East European Platform or Russian Platform is a large and flat area of the East European Craton covered by sediments in Eastern Europe spanning from the Ural Mountains to the Tornquist Zone and from the Peri-Caspian Basin to the Barents Sea. Over geological time the platform area has experienced extension, inversion and compression. It has an area of about 6 million km^{2}. The East European Platform sediments can be classified into the following groups: a "protoplatform" of metamorphosed sediments at the bottom, a "quasiplatform" of slightly deformed sediments, a "cataplatform", and a "orthoplatform" at the top. The Mesoproterozoic Jotnian sediments of the Baltic area are examples of a "quasiplatform". The oldest preserved continuous sedimentary cover in the platform date to the Vendian about 650 million years ago.

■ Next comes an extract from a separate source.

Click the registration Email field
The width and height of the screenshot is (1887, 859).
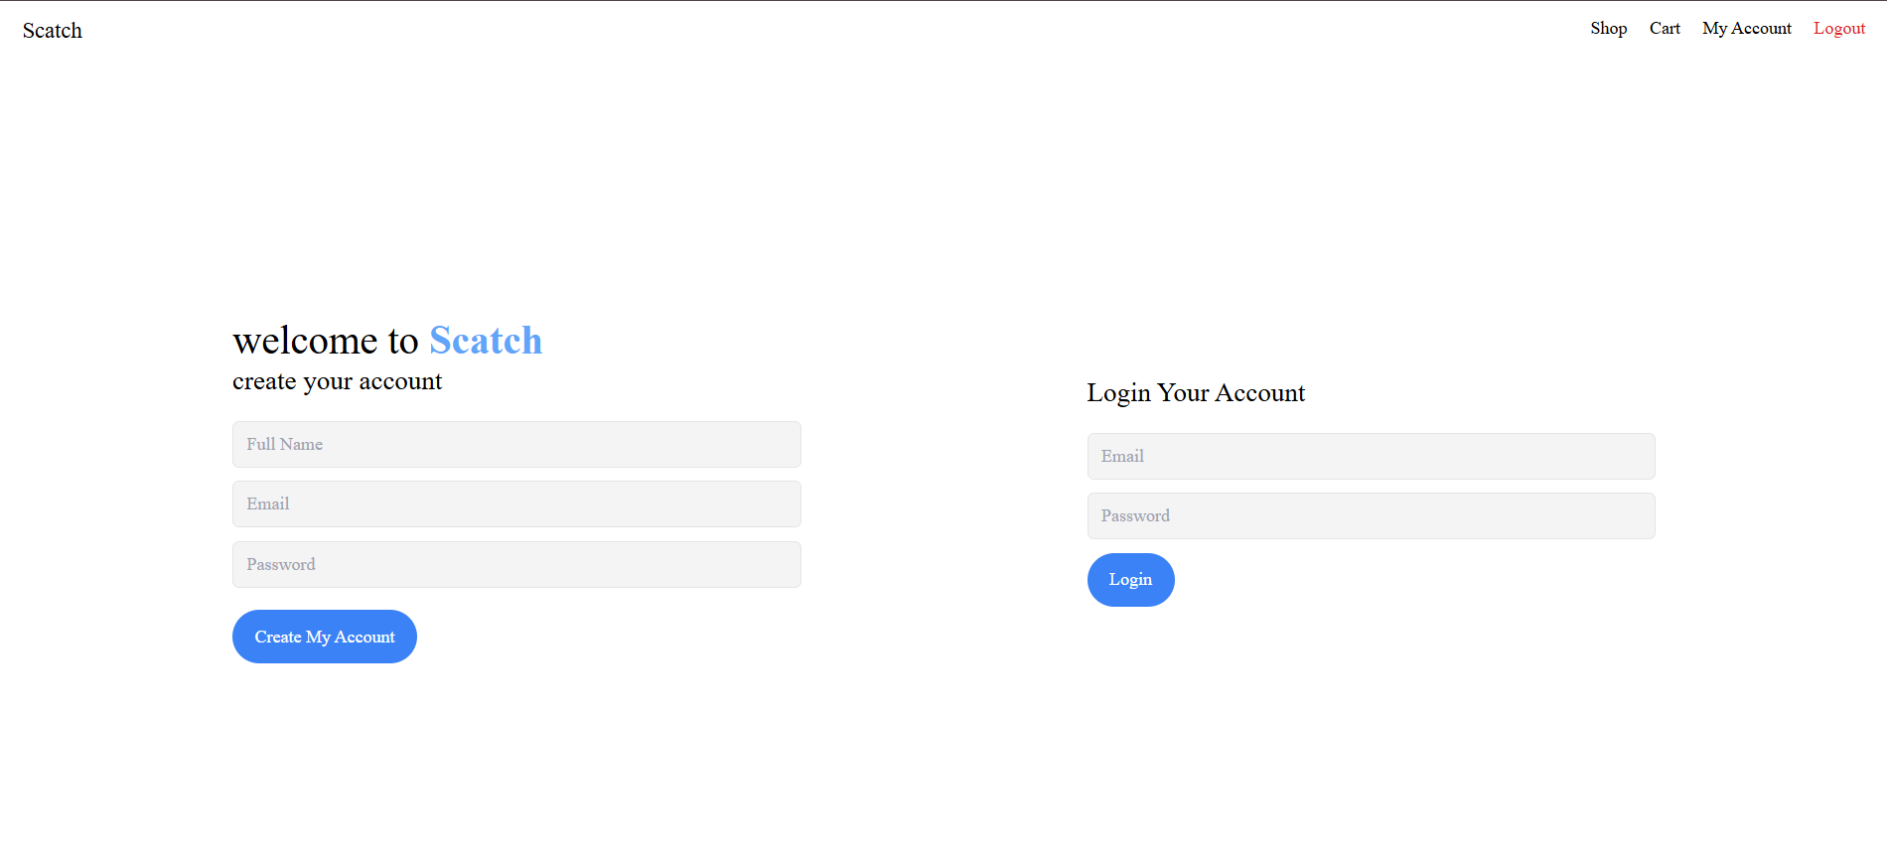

The cycles of deposition of platform sediments are related to the development of nearby orogenies like the Timanide orogeny, the Uralian orogeny, the Hercynian orogeny and the Caledonian orogeny.

The platform hosts numerous ancient rifts or aulacogens some of which date to the Riphean of the Proterozoic.
In the Late Devonian rifting and magmatic activity occurred within the platform leading to the formation of the Dnieper-Donets Rift. This event was possibly caused by a cluster of mantle plumes.